Tuesday, September 10, 2013

Group Discussion 9/10/13: Genre

What is genre?

A "genre" is a category that defines literature, throughout which contains recurring characteristics of character, setting, theme, and the like.  A genre is highly visual or based on imagery, especially in film.  For example, a western film would not be much of a “western” if the setting was in a spaceship and the characters dressed like astronauts.  It encompasses literature, as all novels fall into a certain genre. 

Genre is certainly strongly dependent on the physical attributes.  Authors may have a certain “style”, but they can incorporate this style in multiple genres.  J.K. Rowling’s Harry Potter is obviously fantasy, but if the physical parts were different (different characters, setting, and the like), then it would be classified into another genre.  In fact, she is currently writing detective stories; her style is not genre-specific.

What is the purpose of a genre?

It’s very money-driven.  Writers know what to include to draw people in.  People stereotype genres and this creates a strong attitude on which stereotypes are “better”.  It often could be considered a marketing strategy.  If moviemakers notice a strong draw to a particular genre, they’ll most likely make more just like it. 

How are characters defined differently in genre pieces?

It has to do with the physical aspects of the character (their appearance) as well as their motives and behavior.  They have to be pre-defined, though.  If the characters in Harry Potter were not defined as “wizards” or “witches” by the author herself, we may not classify it as a fantasy novel.  Characters remain the same throughout literature because traits from characters in prior novels are incorporated into new works.  In other words, the personality of a genre-specific character is built upon over time but still contains within him or her a strong "type".

What defines the genre of the novels we read?

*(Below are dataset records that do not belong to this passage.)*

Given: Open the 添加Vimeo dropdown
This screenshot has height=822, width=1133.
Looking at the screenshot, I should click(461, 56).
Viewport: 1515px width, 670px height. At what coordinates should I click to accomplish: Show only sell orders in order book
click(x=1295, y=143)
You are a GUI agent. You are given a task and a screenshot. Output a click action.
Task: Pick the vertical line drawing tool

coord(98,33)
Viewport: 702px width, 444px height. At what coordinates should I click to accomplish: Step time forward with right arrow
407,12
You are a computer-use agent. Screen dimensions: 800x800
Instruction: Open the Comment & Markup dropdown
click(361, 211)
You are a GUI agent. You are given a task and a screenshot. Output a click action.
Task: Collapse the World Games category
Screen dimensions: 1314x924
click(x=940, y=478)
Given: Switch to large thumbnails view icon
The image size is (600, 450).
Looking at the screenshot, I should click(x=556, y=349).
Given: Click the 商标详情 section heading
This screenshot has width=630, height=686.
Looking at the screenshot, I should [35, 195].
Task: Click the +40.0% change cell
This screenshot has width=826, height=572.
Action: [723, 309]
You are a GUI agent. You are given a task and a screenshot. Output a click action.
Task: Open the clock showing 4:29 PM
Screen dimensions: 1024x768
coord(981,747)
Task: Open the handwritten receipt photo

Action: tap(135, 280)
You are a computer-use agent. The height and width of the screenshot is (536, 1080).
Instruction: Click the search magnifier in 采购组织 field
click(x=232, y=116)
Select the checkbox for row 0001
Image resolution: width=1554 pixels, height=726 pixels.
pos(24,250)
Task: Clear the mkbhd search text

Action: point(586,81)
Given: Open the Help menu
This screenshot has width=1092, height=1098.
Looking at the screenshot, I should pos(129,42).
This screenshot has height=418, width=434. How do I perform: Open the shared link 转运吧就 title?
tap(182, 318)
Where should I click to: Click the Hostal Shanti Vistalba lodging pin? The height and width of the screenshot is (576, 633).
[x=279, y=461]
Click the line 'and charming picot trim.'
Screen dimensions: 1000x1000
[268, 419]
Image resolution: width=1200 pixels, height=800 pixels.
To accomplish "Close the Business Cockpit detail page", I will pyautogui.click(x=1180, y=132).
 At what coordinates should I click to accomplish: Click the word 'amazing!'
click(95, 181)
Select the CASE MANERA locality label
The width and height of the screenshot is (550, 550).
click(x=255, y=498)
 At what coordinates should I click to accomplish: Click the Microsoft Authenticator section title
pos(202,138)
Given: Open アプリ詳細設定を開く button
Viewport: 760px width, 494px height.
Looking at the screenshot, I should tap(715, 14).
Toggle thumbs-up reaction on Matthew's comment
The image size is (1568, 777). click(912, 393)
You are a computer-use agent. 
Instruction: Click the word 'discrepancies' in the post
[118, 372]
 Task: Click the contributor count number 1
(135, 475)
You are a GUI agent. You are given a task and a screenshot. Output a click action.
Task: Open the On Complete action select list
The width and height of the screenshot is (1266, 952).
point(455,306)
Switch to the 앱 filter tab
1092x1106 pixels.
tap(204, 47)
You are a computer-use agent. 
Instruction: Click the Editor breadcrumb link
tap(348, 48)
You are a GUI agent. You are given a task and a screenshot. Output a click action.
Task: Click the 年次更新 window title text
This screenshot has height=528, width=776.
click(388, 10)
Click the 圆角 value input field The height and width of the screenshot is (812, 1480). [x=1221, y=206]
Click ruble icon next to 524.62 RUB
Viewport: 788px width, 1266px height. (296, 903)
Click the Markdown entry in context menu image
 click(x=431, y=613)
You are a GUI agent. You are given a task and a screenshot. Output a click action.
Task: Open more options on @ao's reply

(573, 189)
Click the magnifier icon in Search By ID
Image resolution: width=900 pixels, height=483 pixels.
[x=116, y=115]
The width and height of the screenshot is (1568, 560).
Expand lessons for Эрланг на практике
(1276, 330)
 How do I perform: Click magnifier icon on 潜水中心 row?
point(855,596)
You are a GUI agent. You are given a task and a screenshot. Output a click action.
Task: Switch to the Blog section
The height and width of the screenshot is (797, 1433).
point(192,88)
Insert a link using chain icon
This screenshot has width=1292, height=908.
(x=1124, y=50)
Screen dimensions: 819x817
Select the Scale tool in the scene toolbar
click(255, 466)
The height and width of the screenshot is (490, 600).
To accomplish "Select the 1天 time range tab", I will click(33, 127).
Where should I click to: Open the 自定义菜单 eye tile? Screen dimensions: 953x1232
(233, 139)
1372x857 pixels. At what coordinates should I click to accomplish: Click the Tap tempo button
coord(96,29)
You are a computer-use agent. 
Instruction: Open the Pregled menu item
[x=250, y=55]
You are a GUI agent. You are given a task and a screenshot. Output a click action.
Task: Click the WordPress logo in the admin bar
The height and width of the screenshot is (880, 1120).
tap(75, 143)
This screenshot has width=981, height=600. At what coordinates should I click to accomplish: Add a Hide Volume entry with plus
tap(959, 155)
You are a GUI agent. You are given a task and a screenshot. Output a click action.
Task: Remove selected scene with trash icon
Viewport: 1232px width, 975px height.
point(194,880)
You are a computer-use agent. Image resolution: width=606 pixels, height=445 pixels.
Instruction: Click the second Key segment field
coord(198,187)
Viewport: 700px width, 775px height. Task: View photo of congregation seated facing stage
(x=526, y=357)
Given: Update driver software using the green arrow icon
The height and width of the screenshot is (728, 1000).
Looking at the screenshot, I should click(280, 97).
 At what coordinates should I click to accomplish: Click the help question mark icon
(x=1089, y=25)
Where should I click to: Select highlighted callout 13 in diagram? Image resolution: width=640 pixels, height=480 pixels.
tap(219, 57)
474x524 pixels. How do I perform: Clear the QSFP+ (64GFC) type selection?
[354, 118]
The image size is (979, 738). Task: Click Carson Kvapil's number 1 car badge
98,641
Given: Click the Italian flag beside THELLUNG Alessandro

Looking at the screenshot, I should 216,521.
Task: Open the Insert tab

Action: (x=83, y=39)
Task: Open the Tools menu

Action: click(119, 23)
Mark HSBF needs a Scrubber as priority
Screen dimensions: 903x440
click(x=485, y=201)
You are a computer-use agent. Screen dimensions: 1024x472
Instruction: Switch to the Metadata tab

A film or book can have more than one genre, but there is generally a prevailing genre.  Genre, in a way, becomes an ingredient for literature.  Authors pull from several genres and mix them together, but there should be a strong “set of rules” to help the reader experience the story.  If the author doesn’t clearly define what they hope their story to be, it may be confusing to the reader.

How does genre evolve?

Genre develops based on real world events.  American technology and lifestyle have changed dramatically over the years and you can see this transformation in film and literature.  Especially in romance for example, the roles of men and women have changed based on new equality of men and women.  Video games have become popular, thus Wreck It Ralph was recently made, and certainly wouldn’t have been made in the past.  Also, genres have evolved by mixing with each other.  Romantic comedy has become a genre in itself because both love and laughter are key components throughout.

What is the difference between literature and genre?

Literature seems to have come first - authors wrote what they wanted to write and in the past, several books were just “books”.  They weren't separated in book stores, but instead they were all simply considered "literature".  But readers started to classify them into categories.  Audiences choose the aspects of novels they like and they began to fall into categories.  Writers, in turn, see this categorization and now use it as a marketing strategy.

Genres are strongly dependent on aspects of our own personalities.  Books have unique flavor when the stories are pulled from things the author has experienced.  Novels also depend on our own personalities, as we connect to books that are comfortable and relatable.